I've decided to do a new round of profiles in the Project for Non-Academic Science (acronym deliberately chosen to coincide with a journal), as a way of getting a little more information out there to students studying in STEM fields who will likely end up with jobs off the "standard" academic science track.
Third in this round is a physics teacher turned developer of physics education technology at Vernier.
1) What is your non-academic job? Title: Physics Education Technology Specialist
Dept: Tech Support and R&D
Support teachers using Vernier sensors, interfaces, and software on phone, email, webinars, and twitter; develop/author experiments; develop new sensors; represent Vernier at conferences; teach workshops in-house, in schools, and at conferences; develop training and support materials; star in product videos.
2) What is your science background? BA, Physics, Swarthmore College;
MSEd, Science Education, Temple University
3) What led you to this job? A long process, explained in a blog post.
4) What's your work environment like? (Lab bench, field work, office, etc)Office cubicle mostly, sometimes lab bench, sometimes classroom, sometimes convention center exhibit hall. I spend a LOT of time staring at a computer screen and recently transitioned to a standing desk.
5) What do you do in a typical day? Wear a phone headset all day long and stand in front of the computer.
Plus, a mix of:
answering phone calls, emails, tweets for assigned time periods
exercise class/go for a run
discussions with colleagues
setting up experiments and collecting data
reviewing material to be published
meetings on various topics from product revision to health and wellness committee
6) How does your science background help you in your job? Well, the job description required at least a bachelors degree in physics, so I needed it to land the job. Plus, since I am talking to teachers every day, I need to determine if the source of their difficulty is the equipment or something else. Sometimes it is a misunderstanding of physics principles. I know what experiments physics teachers are likely to want to do with students at various levels, which helps me develop experiments and products. I also review text for physics content, to make sure we are not publishing things that are incorrect from a physicist point of view. This can be very challenging when developing elementary school materials for complex topics such as electrical power.

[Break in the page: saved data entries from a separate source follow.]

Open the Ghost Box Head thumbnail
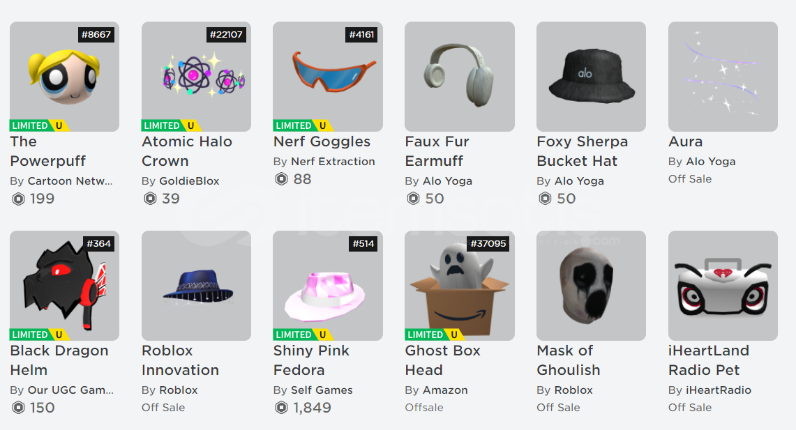Viewport: 796px width, 430px height. (460, 286)
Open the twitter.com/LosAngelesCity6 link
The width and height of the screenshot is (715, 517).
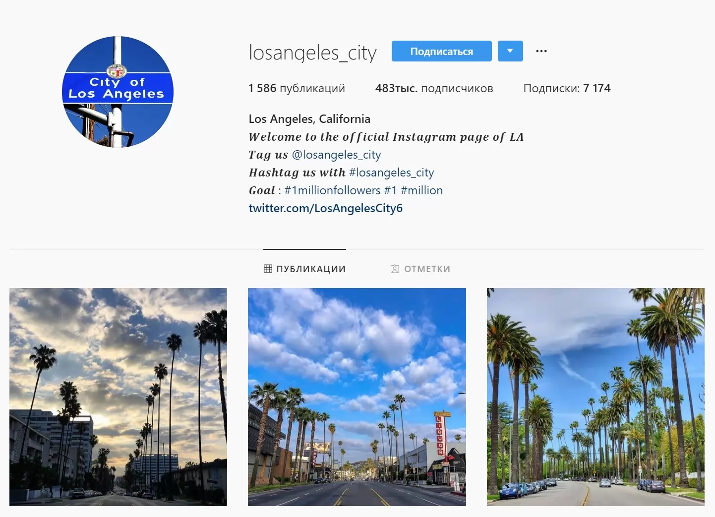(326, 208)
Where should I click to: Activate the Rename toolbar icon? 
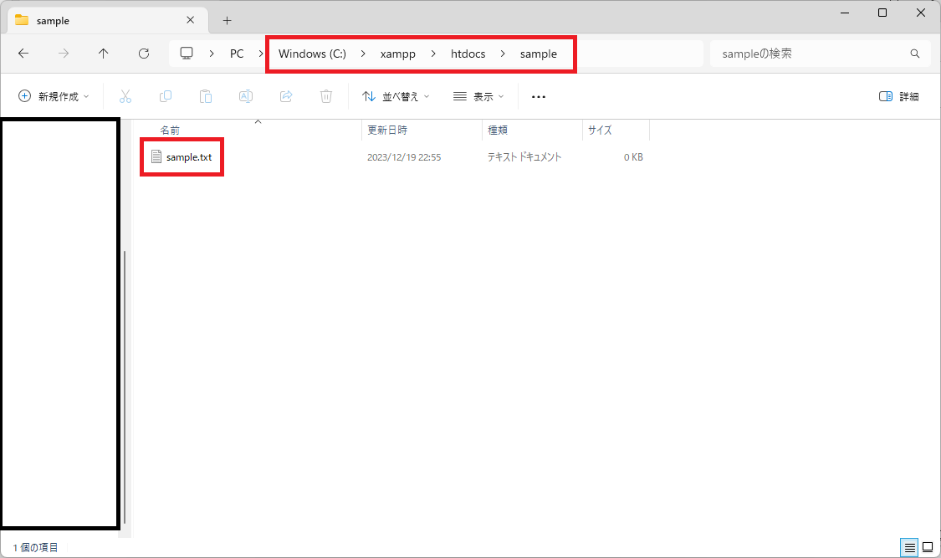pyautogui.click(x=246, y=96)
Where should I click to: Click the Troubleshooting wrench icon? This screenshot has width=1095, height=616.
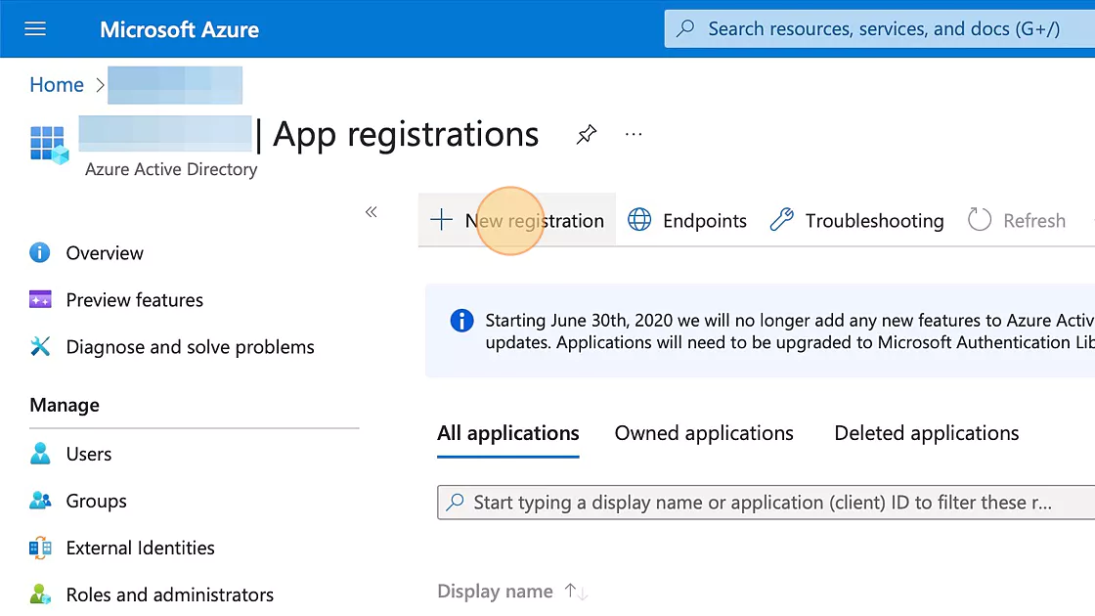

7) If a current college student wanted to get a job like yours, how
should they go about it? Well, my job also required a teaching background, so they should get a science degree and teach for a few years at some level (probably middle school or higher). While teaching, they should actively involve themselves with learning about different pedagogies, curricula, and technology. Technology is always changing, so they should make sure to stay aware of the latest technology trends and practice analyzing their utility and effectiveness.
8) What's the most important thing you learned from science? How to analyze data and extract useful information from it.
9) What advice would you give to young science students trying to plan
their careers? Follow your passion! I almost dropped out of the physics major twice, but I was too stubborn and too in love with physics to stop. I dropped out of ballet as a teen in favor of an off-campus math program for gifted students, then dropped out of that math program when I ran into trigonometry, but there was no way I was going to give up physics!
10) (Totally Optional Question) What's the pay like? Better than academia, commensurate with public school HS teaching in a state with higher-than-average teaching salaries, and at this company (one of the top 100 companies in Oregon) the benefits are really sweet. I doubt most places have such good benefits.
When I heard Fran got this job I was, of course, very happy for her. But I was also happy for Vernier's customers. Having someone who had "been in the trenches" teaching physics who can now give tech advice is a fantastic thing. I know from experience that some ed-tech companies just don't get it, and while I've never had that problem with Vernier, it's great to know that Fran is there to help.
My question: should ed-tech companies make some teaching experience a goal for their employees?
A great job for a physics major who is not interested in research. As a HS teacher for more than 30 years and now a college teacher I have used Vernier equipment since the company began. I use the tech support regularly. Being able to assist teachers in using the equipment in creative ways is important. Great job that helps teachers prepare students to understand science with good data and analysis of that data.